> Tareas pendientes
1: En el artículo sobre la COP 21, ¿quién presentó ante la plenaria el texto afinado del acuerdo?
2: Continúa, por favor, el artículo sobre la COP 21 a partir de su última frase.

> Fragmento seleccionado
┌──
Los ecos y recovecos de la COP 21
Fenecida la COP 21 de París, el pasado 12 de diciembre, hubo cierto suspiro de alivio global, aunque también dudas sobre si lo acordado es suficiente para que el planeta no se caliente más allá de sus fuerzas. ¿Van a cambiar la cultura, las políticas públicas, la economía, las finanzas, el modo de entender el consumo? Ahora que se realiza la Cumbre Mundial sobre Energía para el Futuro en Abu Dhabi y se acerca el Foro Mundial de Davos, conviene examinar las entrelíneas del texto final y el escenario internacional para entenderlo y mirar lejos.
Aproximadamente entre las 5 y las 7 de la tarde del 12 de diciembre, en uno de los salones de Le París Bourget, el recinto donde se desarrollaba la COP 21, un intenso cubileteo procuraba superar un tumbo que, a esa horas, aún ponía en riesgo el texto final. El debate era a puerta cerrada, sin la presencia de la prensa, y se había entrampado por unos cuantos verbos.
Las palabras “deberán” y “deberían” eran parte del entrampamiento. También los tramos del documento en los que se establecía cómo se reducirían los Gases de Efecto de Invernadero (GEI) por cuenta de cada Parte de la Convención Marco de las Naciones Unidas sobre Cambio Climático (CMNUCC). Un día después de la fecha final prevista, París no proveía aún la luz.
El deber del Artículo 4
Por fin, hacia las 7 y 30 de la noche, Laurent Fabius, ministro de Exteriores de Francia y presidente de la COP 21, presentó el texto afinado ante la plenaria, miró al auditorio y, tras no escuchar objeción alguna, tomó el martillito con que se cierran estas cumbres y sentenció: “El acuerdo de París sobre el clima queda adoptado”. Hubo aplausos, abrazos, incluso lágrimas.
Tan sólo en las horas previas, había dudas sobre si este momento aparentemente feliz se iba a producir. Entre otras cosas porque, puntualmente, en la redacción del inciso 4 del Artículo 4 del nuevo Acuerdo se cruzaban diferentes puntos de vista y sí había objeciones. Especialmente en torno a quiénes y cómo deberían encabezar la inevitable lucha contra el calentamiento global.
En esa parte del documento se decía “las partes que son países desarrollados deberán seguir encabezando los esfuerzos y adoptando metas absolutas de reducción de emisiones para el conjunto de la economía”. Para los países en desarrollados, en cambio, se establecía que “deberían seguir aumentando sus esfuerzos de mitigación”.
└──
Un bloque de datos
┌──
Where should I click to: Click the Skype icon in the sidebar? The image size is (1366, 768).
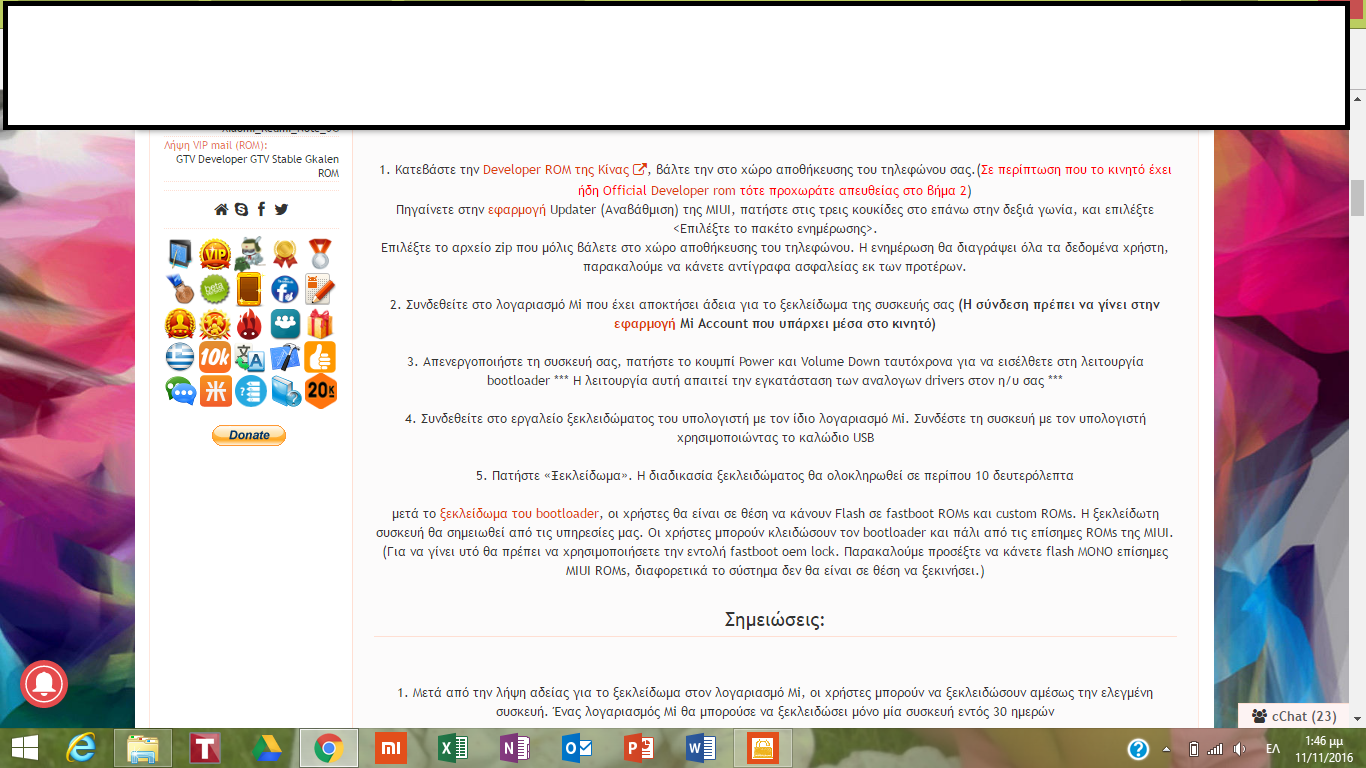(x=241, y=209)
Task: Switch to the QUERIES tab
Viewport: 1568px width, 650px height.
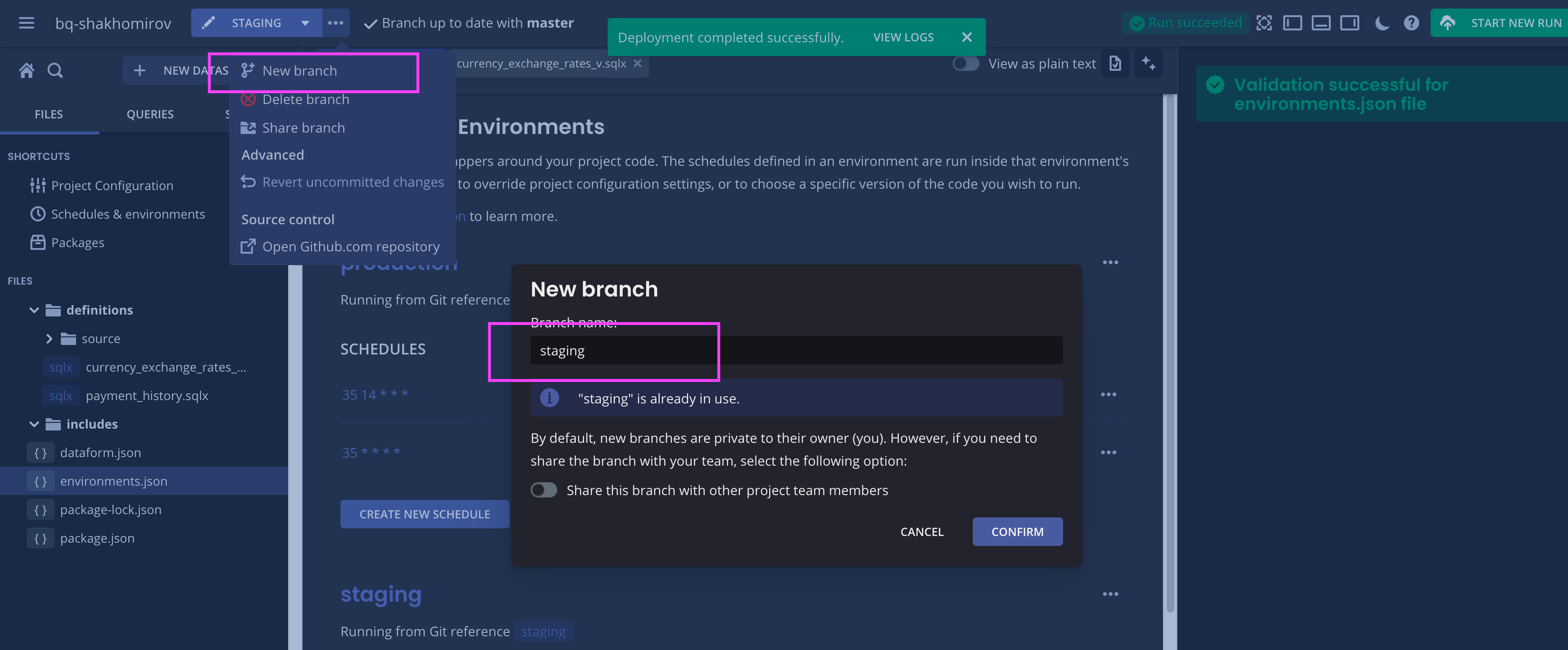Action: [x=150, y=115]
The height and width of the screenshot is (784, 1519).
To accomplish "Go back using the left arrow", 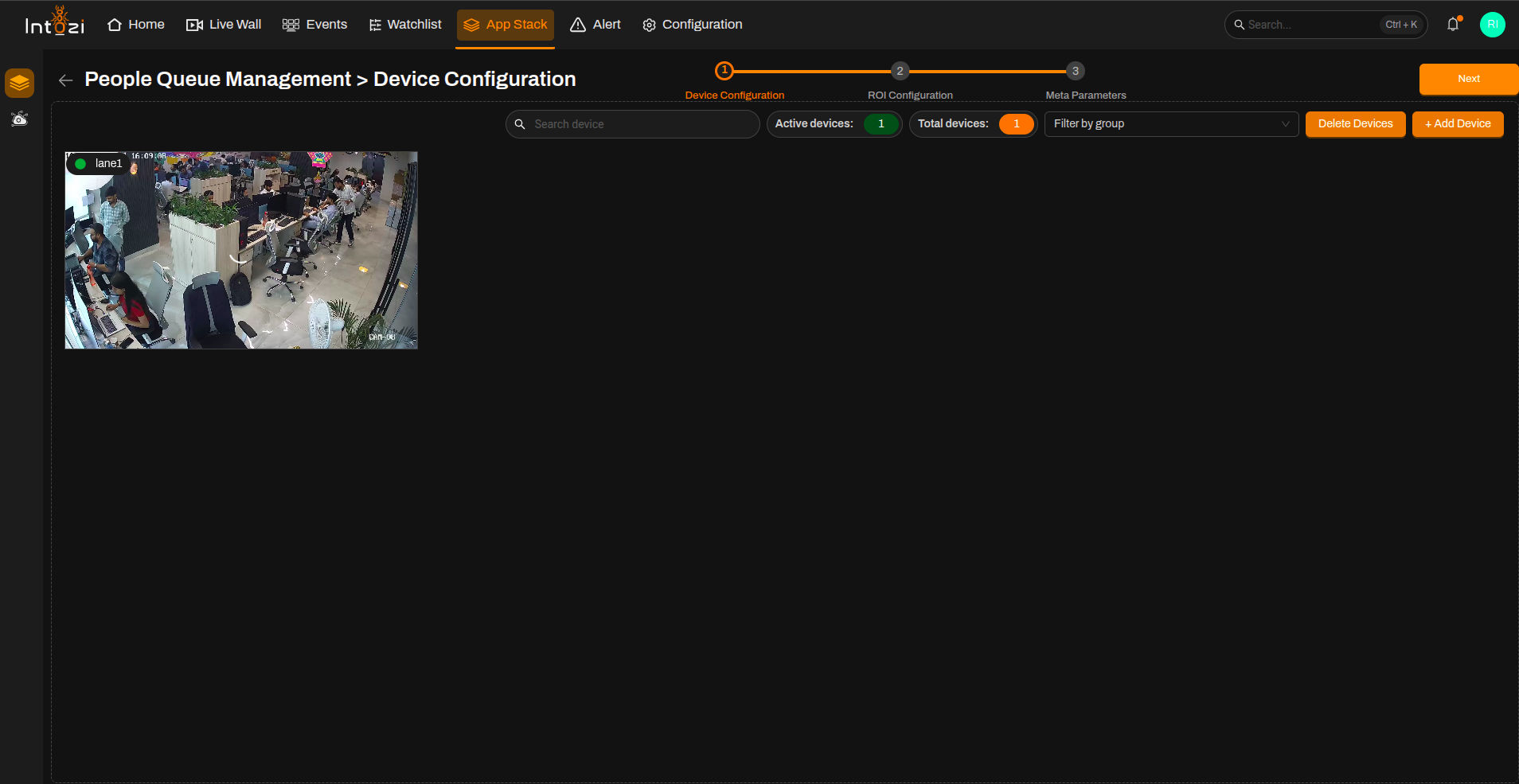I will pos(65,80).
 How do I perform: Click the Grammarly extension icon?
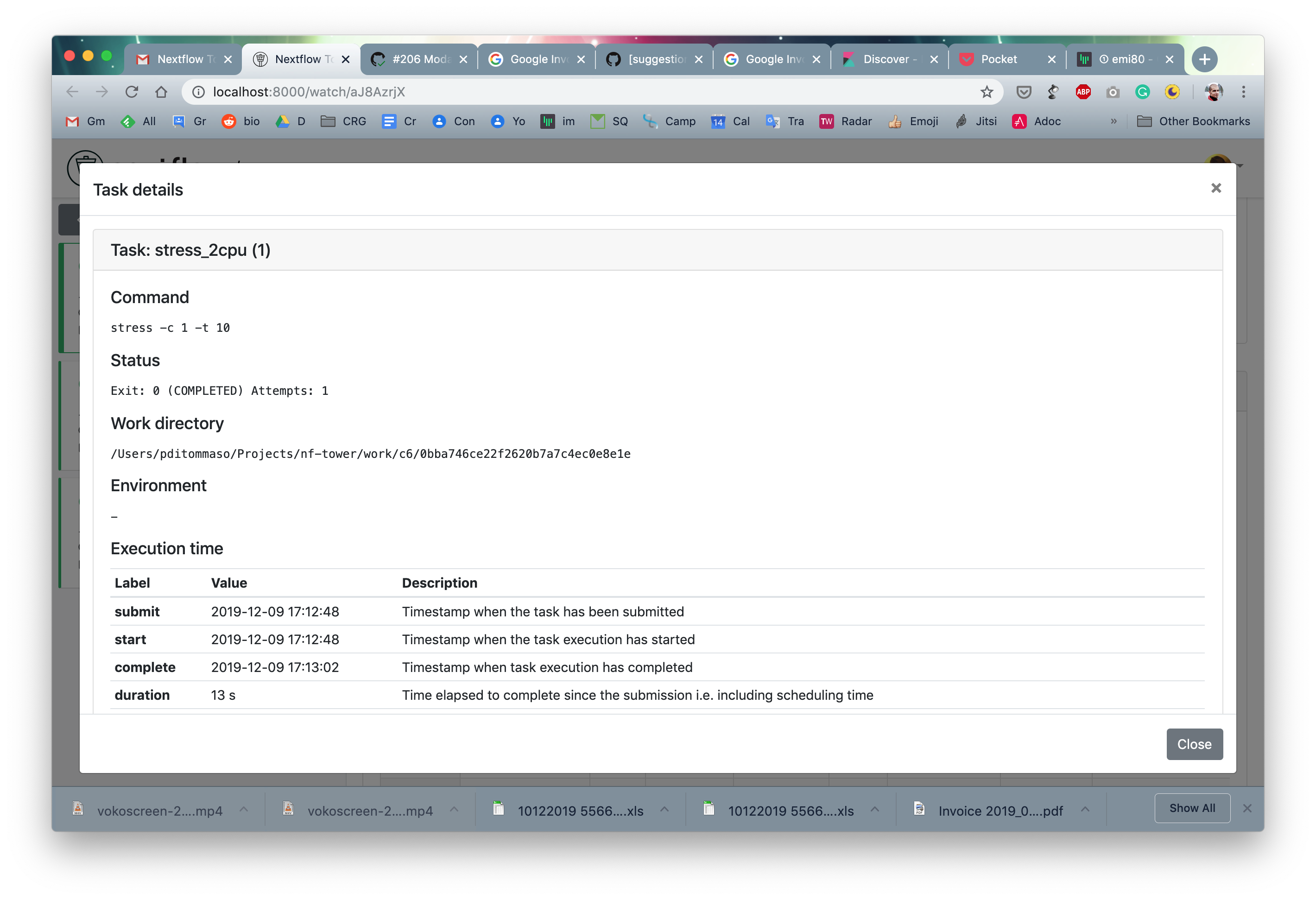pos(1143,92)
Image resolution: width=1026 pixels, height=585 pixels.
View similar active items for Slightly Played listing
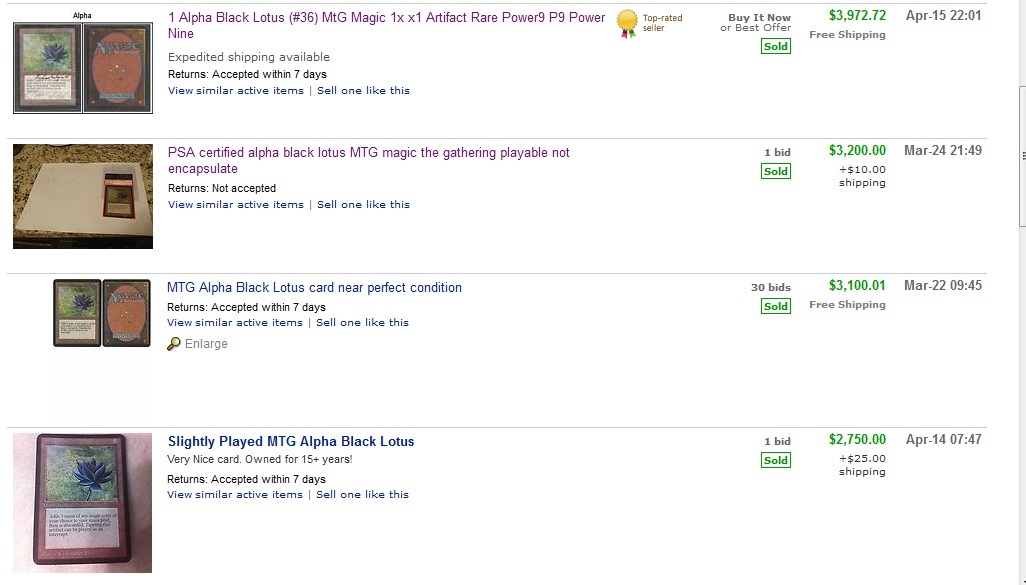[x=235, y=495]
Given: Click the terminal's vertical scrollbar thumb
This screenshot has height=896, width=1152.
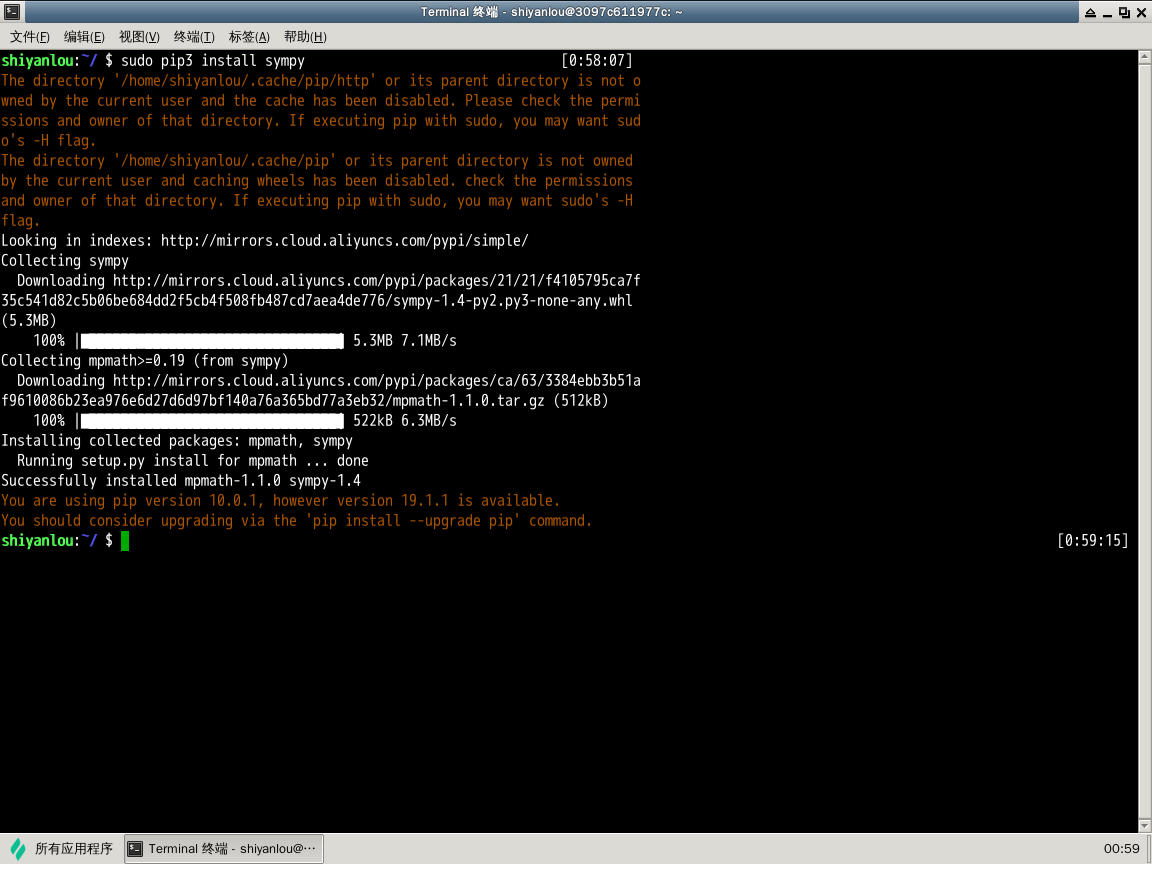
└──
> Respuestas
1: Laurent Fabius, ministro de Exteriores de Francia y presidente de la COP 21.

2:
Shall (“deben”) o should (“deberían”) en inglés, esa era la climática cuestión, según cuenta una fuente que tuvo acceso a ese tenso debate en esta crucial Cumbre del Clima.
No era un asunto meramente gramatical. Que el texto adquiriera un tono imperativo (“deben”) a Estados Unidos le sonaba problemático y podía conducir a que todos los esfuerzos de Barack Obama por perfilarse como uno de los artífices de la negociación naufragaran. El Senado, de mayoría republicana devota del ‘negacionismo’ climático, podría estropear su performance.
Si más bien se acuerda que “deberían seguir encabezando los esfuerzos” la sensación de que la soberanía de las potencias se ve afectada es menor. Por tanto, esa concesión era una manera de salvar el Acuerdo y no prolongar el sufrimiento por algunas cumbres más. Por supuesto, también implicaba que este texto, tan celebrado, tenga a la vez un aire nebuloso e impreciso.
El hombre, el clima y su circunstancia
El espinoso Artículo 4 contiene otro elemento que no es una hipoteca a los más poderosos sino un guiño a los países ‘emergentes’. En el mismo inciso 4 se afirma que a los países en desarrollo “se les alienta a que, con el tiempo, adopten metas de reducción o limitación de las emisiones para el conjunto de la economía, a la luz de las diferentes circunstancias nacionales”.
Esta última frase es otra de las claves parisinas y, además, de algún modo tiene el sello de ‘Marca Perú’, pues se fraguó en la COP 20 de Lima. Está en otras partes del Acuerdo y facilitó que, por ejemplo, la India aceptara ir para adelante. Es una consideración hacia los países que, como este gigante asiático, están todavía en la ruta hacia lo que se considera “desarrollo”.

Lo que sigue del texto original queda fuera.